In 
quei tempi lontani si beveva ancora il latte, e la genitrice ci inveiva contro 
perché si tornava a casa con i pantaloni strappati e le ginocchia peste, 
figurarsi dunque se si sapesse cosa fossero Capcom o lo Z80; eppure già allora 
si praticava con ardore il culto del salto e dello sparo, dell’annientar mostri, 
o del fuggir da essi. L’altare sul quale si metteva in atto codesta fede era il 
C64, ed il dio, il feticcio, era Ghosts’n Goblins. Era inevitabile per noi 
	infanti venir rapiti da tal concentrato di topoi avventurosi/orrorifici: il 
	cavaliere in armatura che poi resta nudo a combattere era l’alter ego per 
	eccellenza, e pur privo di lineamenti sul nostro home computer, aveva la 
	folta barba rossa a infonder carisma; le lapidi, gli alberi spogli, le torri 
	azzurrine da cui uscivano i demonietti rendevano una tangibile inquietudine 
	ai nostri giovani occhi, gli zombi, i corvacci, quei maledetti demoni rossi 
	che ti vengono addosso, gli orchi di ghiaccio e il resto del bestiario 
	sprizzavano malvagità da tutti i pixel, e poi vi era l’infingarda fiaccola, 
	forse l’arma più diabolicamente frustrante mai vista in un videogioco: sono 
	tutti simboli radicati nella memoria, parte del bagaglio culturale di 
	chiunque si trovasse in età scolare in quei medi ’80 del secolo scorso, 
	dunque piuttosto che dilungarsi ulteriormente sui singoli dettagli del 
	titolo in questione preferiremo rimembrare cosa significava giocare allora a
	ghosteggobbli, 
	e provare a dire cosa resta oggi di quell’esperienza.
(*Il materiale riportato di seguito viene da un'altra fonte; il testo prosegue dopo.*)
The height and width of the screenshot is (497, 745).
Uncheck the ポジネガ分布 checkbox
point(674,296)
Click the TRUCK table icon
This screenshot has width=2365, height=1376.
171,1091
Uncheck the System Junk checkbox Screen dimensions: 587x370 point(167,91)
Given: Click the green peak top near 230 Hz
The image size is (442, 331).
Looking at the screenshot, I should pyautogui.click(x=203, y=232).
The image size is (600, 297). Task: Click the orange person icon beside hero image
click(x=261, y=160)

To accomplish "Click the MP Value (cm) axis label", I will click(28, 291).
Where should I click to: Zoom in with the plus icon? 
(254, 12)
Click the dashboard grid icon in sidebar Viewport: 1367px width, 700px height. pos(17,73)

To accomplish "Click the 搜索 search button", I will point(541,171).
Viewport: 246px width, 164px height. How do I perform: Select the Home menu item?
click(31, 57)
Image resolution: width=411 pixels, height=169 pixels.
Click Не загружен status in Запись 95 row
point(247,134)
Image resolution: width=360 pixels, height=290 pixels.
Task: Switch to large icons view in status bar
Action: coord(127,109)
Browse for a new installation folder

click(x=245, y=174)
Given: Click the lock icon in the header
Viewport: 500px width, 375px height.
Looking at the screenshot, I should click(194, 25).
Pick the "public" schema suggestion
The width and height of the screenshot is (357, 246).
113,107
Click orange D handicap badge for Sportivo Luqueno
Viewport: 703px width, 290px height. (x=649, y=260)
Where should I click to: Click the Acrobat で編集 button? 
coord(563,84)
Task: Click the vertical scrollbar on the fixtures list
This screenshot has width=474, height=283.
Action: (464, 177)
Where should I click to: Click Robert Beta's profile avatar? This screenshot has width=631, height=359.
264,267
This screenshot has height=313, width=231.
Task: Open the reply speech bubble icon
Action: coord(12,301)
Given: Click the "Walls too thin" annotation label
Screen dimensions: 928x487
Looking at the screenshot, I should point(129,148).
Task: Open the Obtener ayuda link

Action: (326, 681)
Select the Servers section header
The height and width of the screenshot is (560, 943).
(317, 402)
	Dunque si è detto che il 
	primo approccio con il classico fu sulla macchina Commodore. Conversione a 
	cura di Elite, nella persona di Chris Butler. Artigiani con le palle i 
	nostri, in quegli anni convertivano vagonate di titoli, pesi massimi come 
	Bomb Jack, 1942, Ikari Warriors,
	Buggy Boy, 
	cercando di rendere il feeling da sala al meglio delle modeste possibilità 
	dell’hardware a disposizione. Certo, i colori erano pochi e i pixel grossi, 
	ma visto che non ci era allora permesso, tapini noi, di varcar le soglie di 
	quelle fucine di criminalità spicciola che erano le sale giochi, non era 
	ancora il tempo dei confronti con l’arcade; e ad ogni modo quel che qui va 
	detto, e che i bimbi ciccioni con lo snes oggi come allora con tutta 
	probabilità stenteranno a comprendere, è che quelle grafiche che potevano 
	non dire nulla erano per noi tessere di un disegno di cantori e dei che 
	dicevano tutto, nella squadratura degli sprite a otto bit. Il gameplay 
	d’altronde era funzionante. L’elevata difficoltà frustrava certo, ma ad ogni 
	partita si avanzava un po’ di più, le lunghe sessioni pomeridiane furono 
	dolce irrinunciabile martirio, sudate fredde cariche di tensione, immani 
	incazzature, grida di felicità al superamento del ponte infuocato, storie di 
	vita così, come le partite di pallone o il mare. E poi i suoni. Allora non 
	potevamo sapere che Mark Cooksey aveva reinventato Chopin a bordate di SID 
	nel mesmerizzante tema portante, in un momento creativo degno di Wendy 
	Carlos, ma quel pezzo che da funereo diviene incalzante, inframmezzato 
	dall’agghiacciante grido del Red Arremer, è qualcosa di memorabile anche a 
	venticinque anni di distanza.
	Non molto tempo dopo ci si 
	trovò finalmente di fronte al cassone, e come si può immaginare fu grande la 
	sorpresa nell’ammirare i colori e la definizione che umiliavano il nostro 
	feticcio, nel trovare un diverso ordine dei livelli, una difficoltà ancor 
	più estrema, ma mitigata dalla presenza di un tasto dedicato al salto, così 
	che finalmente si poteva saltare davanti a una scala ed evitare la palla di 
	fuoco in barba alla pianta malvagia, scoprire addirittura un gran finale nel 
	castello, del tutto assente nella nostra versione domestica, e subir 
	l’immane tortura di dover rifare tutto una seconda volta per godere del vero 
	finale. Anche il mood era ben diverso, meno tenebroso, ché quel tripudio di 
	grafiche e suoni era improntato al divertentismo, con le musichette 
	parodistiche e i pois sulle mutande di Arthur. Eppure, si notò anche che la 
	giocabilità era quasi invariata rispetto alla nostra modesta conversione. 
	Conversione che in fondo al nostro animo si continua ad amare.